Wbrew pozorom nie oznacza to, iż aplikacje nie mogą wykonywać zadań w tle, bo mogą lecz przez bardzo ograniczony czas. Aby było to możliwe, deweloper odpowiedzialny za daną aplikację musi skorzystać z udostępnionego przez Apple mechanizmu, który pozwoli apce pracować jeszcze przez chwilę. W pierwszym z wymienionych przypadków (pobieranie plików w grze) często nie jest możliwe pobieranie plików po zminimalizowaniu gry. W drugim przypadku (pobieranie filmu z chmury do odtwarzacza wideo) może zakończyć się to a) sukcesem lub b) błędem, co wynika z:

Reklama

a) aplikacja ukończyła zadanie, jakie było jej powierzone
b) aplikacja została „ubita” przez system nim zdążyła zakończyć powierzone jej zadanie

Aplikacje na iOS NIE zawsze są lżejsze niż te na Androida

Oba systemy prezentują sobą różne podejścia do zarządzania plikami w tle, jednak w przypadku aktualnie otwartych aplikacji zachowują się bardzo podobnie,. Dokładnie temat ten przeanalizował „profesor” Gary z GaryExplains.

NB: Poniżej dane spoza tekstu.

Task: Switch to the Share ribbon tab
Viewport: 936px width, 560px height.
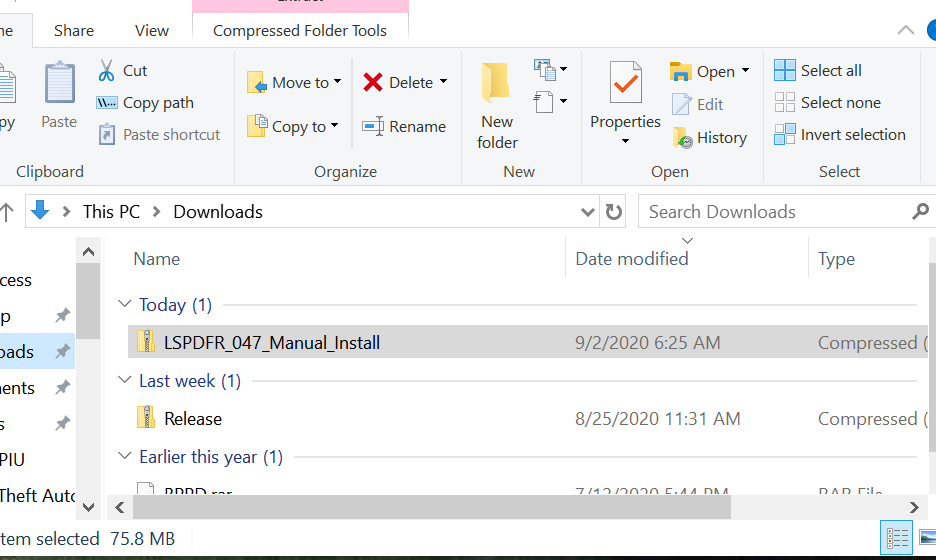Action: pyautogui.click(x=74, y=31)
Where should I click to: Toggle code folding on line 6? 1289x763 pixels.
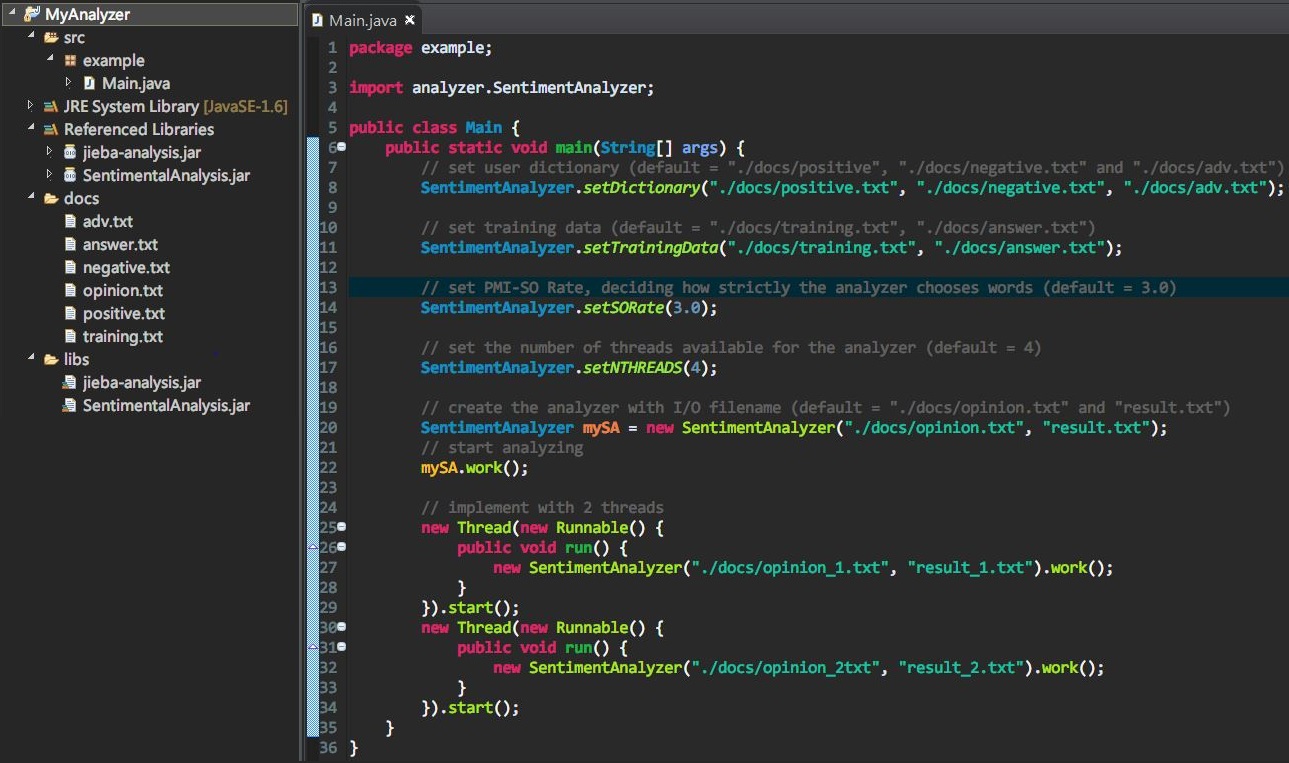(x=341, y=147)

Źródło: http://bit.do/frP7Y (6:39)

Jak wykazał przeprowadzony przez niego test (wyniki widoczne są na obrazku powyżej) aplikacje na iOS-a nie zawsze potrzebują mniej pamięci RAM niż ich wersje dla Androida. O ile YouTube potrzebował dużo mniej pamięci (90MB zamiast 184MB), o tyle gra Temple Run 2 potrzebowała jej o wiele więcej (364MB zamiast 211MB)

Zobacz również: Android vs iOS

To dobrze jeśli smartfon używa dużo pamięci RAM

RAM można podzielić na kilka typów, a wśród nich Free RAM (wolny RAM) oraz Available RAM (dostępny RAM). Wolny RAM oznacza, iż pamięć nie jest wykorzystywana w żaden sposób, co jest nieefektywne i niepożądane. W końcu nie bez powodu przyjęło się, że im lepszy jest system, tym mniej Free RAM-u pozostawia. Dobry system potrafi tę wolną przestrzeń zagospodarować i to właśnie dlatego istotny jest Available RAM. Oznacza to, że pamięć jest wykorzystywana przez system, np. jako miejsce do caschowania (w przypadku buszowania po sieci oznacza to, że zawartość strony jest pobierana i zapisywana w pamięci cache.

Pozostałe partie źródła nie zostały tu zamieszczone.